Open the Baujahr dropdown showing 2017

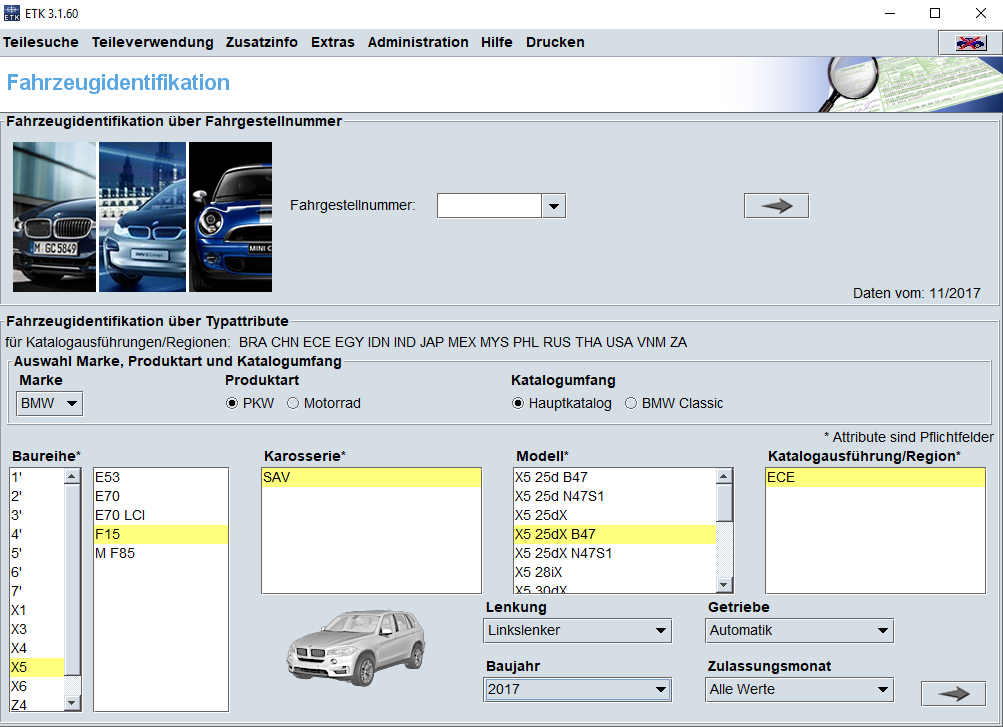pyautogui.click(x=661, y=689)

——————————

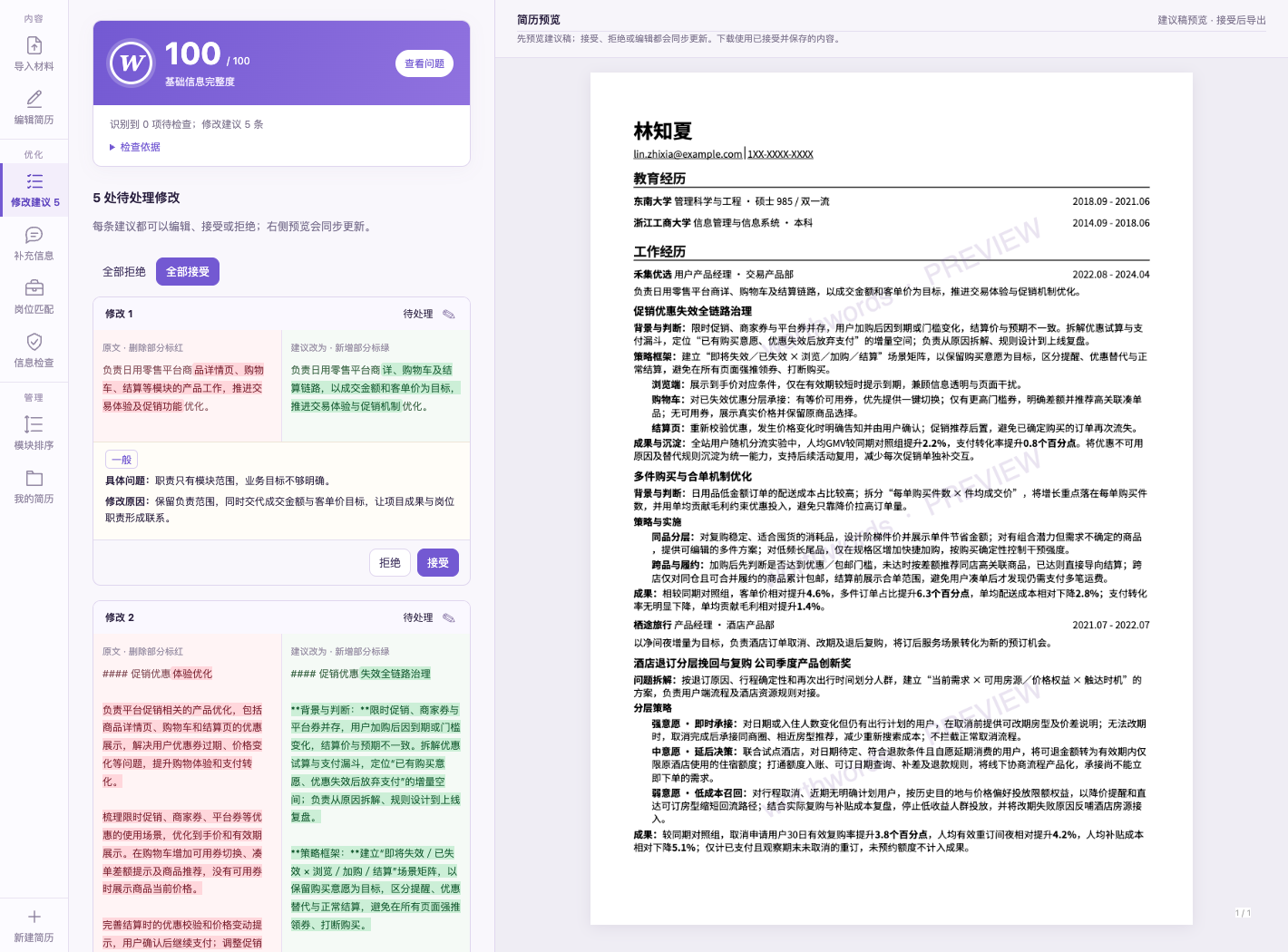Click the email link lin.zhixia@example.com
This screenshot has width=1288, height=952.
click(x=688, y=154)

——————————

● **The exercise**:
Return verbatim the lines of the records starting with the line containing "Click the email link lin.zhixia@example.com" and continuing through the line containing "click(x=688, y=154)", with the pictures omitted.

● **The result**:
Click the email link lin.zhixia@example.com
This screenshot has width=1288, height=952.
click(x=688, y=154)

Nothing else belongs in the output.